Oil obtained cold by simple mechanical pressure and then decanted, cleared centrifugally or filtered. This is a natural product, pure juice of the fruit, healthy and balanced.

- ‘Extra’ virgin olive oil: this is the best, with an absolutely perfect taste. It has a maximum acidity of 1 gram per 100.

- Virgin olive oil: excellent, with a fine flavour: its acidity is a maximum of 2 grams per 100.

- ‘Lamp grade’ virgin olive oil: poor quality. It was originally used for burning in lamps. Acidity >2°.

  Production of olive oil

The pressing method for extracting oil goes back more than 6000 years. After sorting, the olives are washed in cold water, then crushed along with their stones. The oily paste is then refined and made richer by mixing for 20-40 minutes, which allows the small oil droplets to combine into larger ones.

The paste is then divided up into quantities of 5 to 6 kilos and placed on filter-like disks, piled one on top of the other.

Hydraulic pressure is then used to extract the oil. This is called the ‘first cold pressing’ of virgin olive oil. The extracted oil is filtered by centrifugal force. Its appearance, taste and acidity are checked.

The second class oils are sent to the refinery. The paste residue can be treated with a solvent to extract the remaining, non-edible oil. This is refined and blended with virgin olive oil, and sold to soap-factories and other industrial users

 Traditions and culture

Languedoc-Roussillon is a land of coastal plains, garrigue (Mediterranean scrubland), mountains, valleys and plateaux. The rich variety of the region’s landscapes has strongly influenced the architecture, lifestyle and culture of its people. The name of the region itself underlines its dual identity: Occitan and Catalan.

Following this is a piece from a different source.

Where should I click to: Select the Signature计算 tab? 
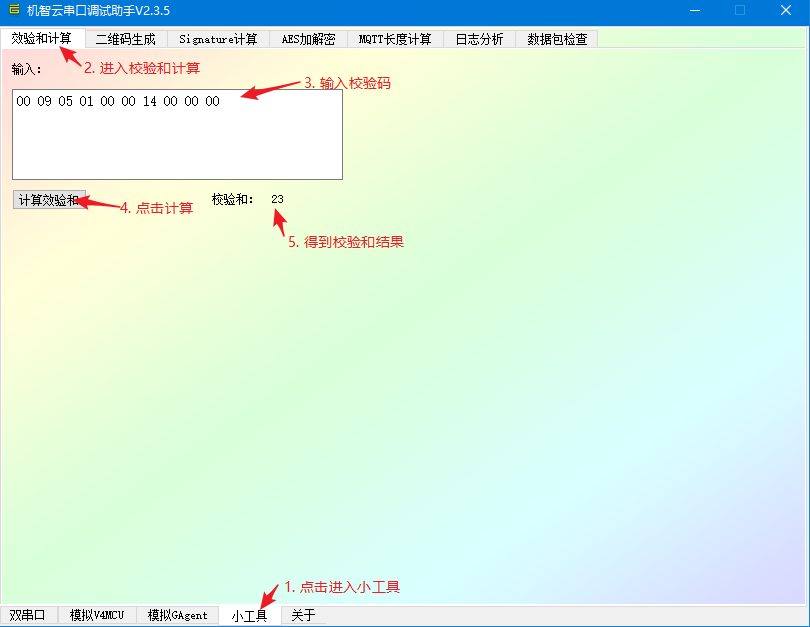[x=218, y=39]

The local culture is brought to life in carnivals and festivals, such as the traditional celebrations of the bull in the Camargue marshes (the ‘Bouvine’ festivals); the fishermen’s festivals at Gruissan, Sète and Bouzigues; and traditional maritime jousting tournaments at Sète and Mèze.

Languedoc-Roussillon’s countryside is unspoiled and its coastline protected, but its historic and cultural riches are also stunning. The region is littered with historical monuments, abbeys and castles and boasts several UNESCO World Heritage sites: the Pont du Gard, the Canal du Midi, the medieval city of Carcassonne and the pilgrimage routes to Santiago de Compostela, which take in the abbey of Saint-Guilhem-le-Désert and the abbey church of Saint-Gilles.

As a land of Mediterranean culture, Languedoc-Roussillon is characterised by its ‘art de vivre’ (the ‘art of living’) and is firmly attached to its traditions and customs.